Thirdly, impedance measurements at several points around the biopsy needle can be simultaneously conducted. In the previous reports, impedance measurement could be performed only at the tip of the biopsy needle. However, in this work, the impedance measurement could be performed at various points around biopsy needle because the number, length and arrangement of the electrodes can be freely designed by our approach. As shown in Fig. 6(a,b), it was confirmed that the tissue distribution along the biopsy needle can be monitored in real-time using two sets of EIS electrode arrays which were placed at the needle tip and 1 cm apart from the needle tip. Based on this multi-site measurement, more accurate biopsy can be enabled by informing the clinician about the tissue distribution along the needle, especially in the case of complicated and heterogeneous tissue structure.

Finally, in terms of biocompatibility and fabrication cost, all materials used in the fabrication including electrode materials (stainless steel 316LV), pressure sensitive adhesive and heat-shrink tube are biocompatible and already utilized in medical devices. Therefore, no significant considerations in the biocompatibility are needed for their clinical applications. Furthermore, it is cost-effective because the raw materials for the EIS needle fabrication are inexpensive. In addition, if the manufacturing process is automated, the fabrication cost of the EIS needle can be further reduced while manufacturing reliability can be greatly improved.

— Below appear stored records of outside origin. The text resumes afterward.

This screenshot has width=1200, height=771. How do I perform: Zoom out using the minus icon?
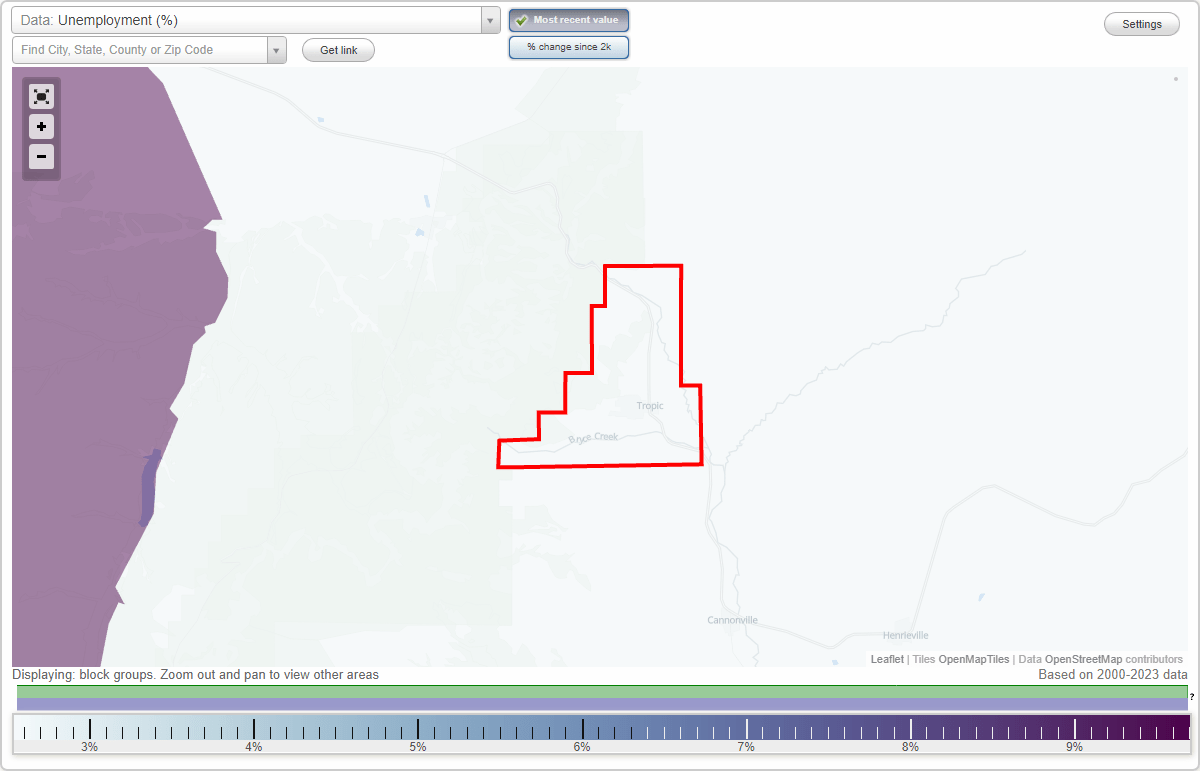pos(41,157)
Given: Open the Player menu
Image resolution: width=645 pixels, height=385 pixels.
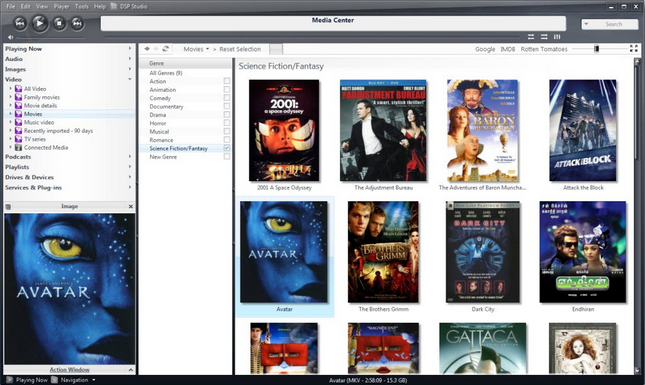Looking at the screenshot, I should click(x=61, y=6).
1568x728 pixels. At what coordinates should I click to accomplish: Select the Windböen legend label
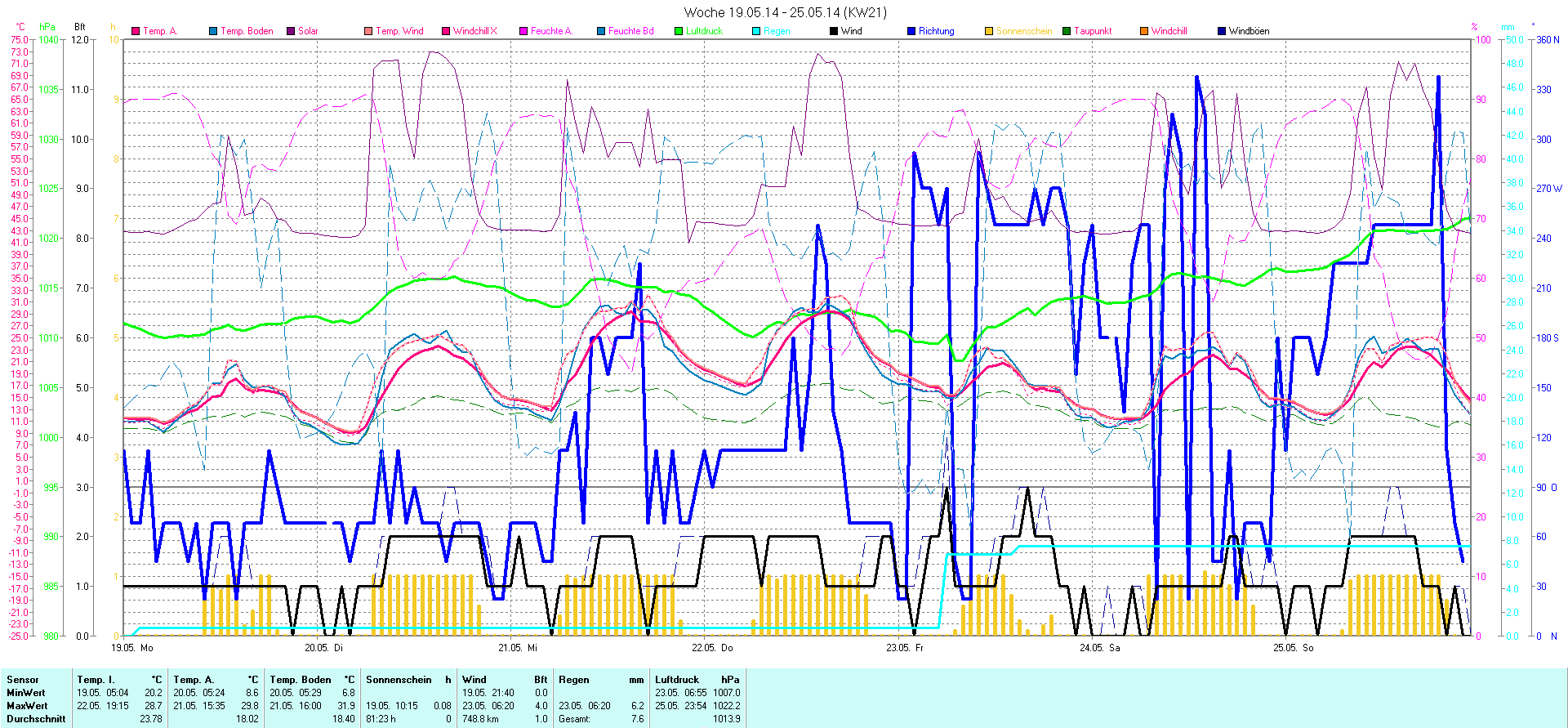[x=1249, y=31]
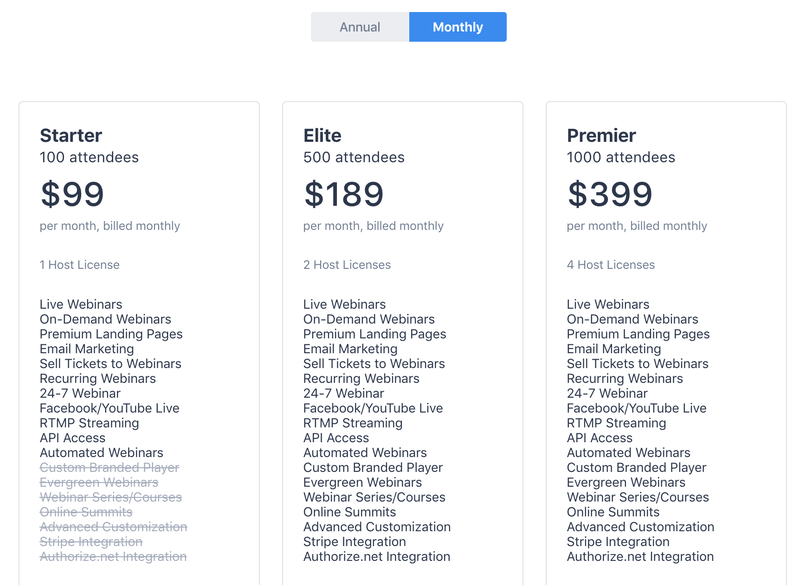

The biggest problem occurring by patterning microelectrodes on the surface of biopsy needle is that parasitic impedance can be generated as shown in Fig. 3(b). This medium-dependent cell constant could be also calibrated by the method described in Fig. S4. After applying this calibration process, the composite of two media with large conductivity difference could be accurately analyzed in real-time as shown in Fig. 5(b). Calibration procedure using saline solutions with various conductivities may be a nuisance and a disadvantage in practical clinical applications. However, if proper precision manufacturing method is employed, reliable and reproducible EIS needle with consistent cell constant curves can be produced and directly used without calibration process.

Conclusion

In this research, we proposed an EIS needle for tissue discrimination and accurate positioning of needle tip during biopsy process. By direct assembly of stainless steel microwires on the surface of biopsy needle, we could measure the electrical properties of specimen at a close vicinity of the electrode array. Especially, in our work, four electrode measurement technique was utilized for the first time in the electrical impedance measurement on a biopsy needle, in order to eliminate the electrode polarization effect and to improve the measurement accuracy. The accuracy and diagnostic performance of the EIS needle were evaluated by computational analysis. We confirmed that our EIS needle can realize highly localized impedance measurement of tissue near the microelectrode array and provide excellent diagnostic performance. Also, the capability of multi-spot sensing with multiple sets of electrode array was verified by tracking the conductivity at multiple spots. Therefore, the EIS needle was able to distinguish different types of tissues and boundary between them. This was confirmed by the experiment of hydrogel phantom with different impedance zones and porcine meat with muscle and fat tissues. Finally, EIS needle was utilized in the actual disease model such as fatty liver mouse. We observed that the measured impedance spectra by using EIS needle was similar to the previously reported differences between normal and fatty livers and verified that our EIS needle could be used to distinguish the abnormalities of lesion in real-time. Based on our experimental results, we believe that our EIS needle can be applied to conventional image-guided biopsy by enhancing the capability to detect desired lesion for tissue collection in the biopsy procedure. Especially, in case of biopsy for small size tumor, our EIS needle will be able to help the clinicians in accurate positioning of the needle tip and eventually to improve the biopsy-based early diagnosis of cancer, which will increase the complete recovery rate of the cancer patients.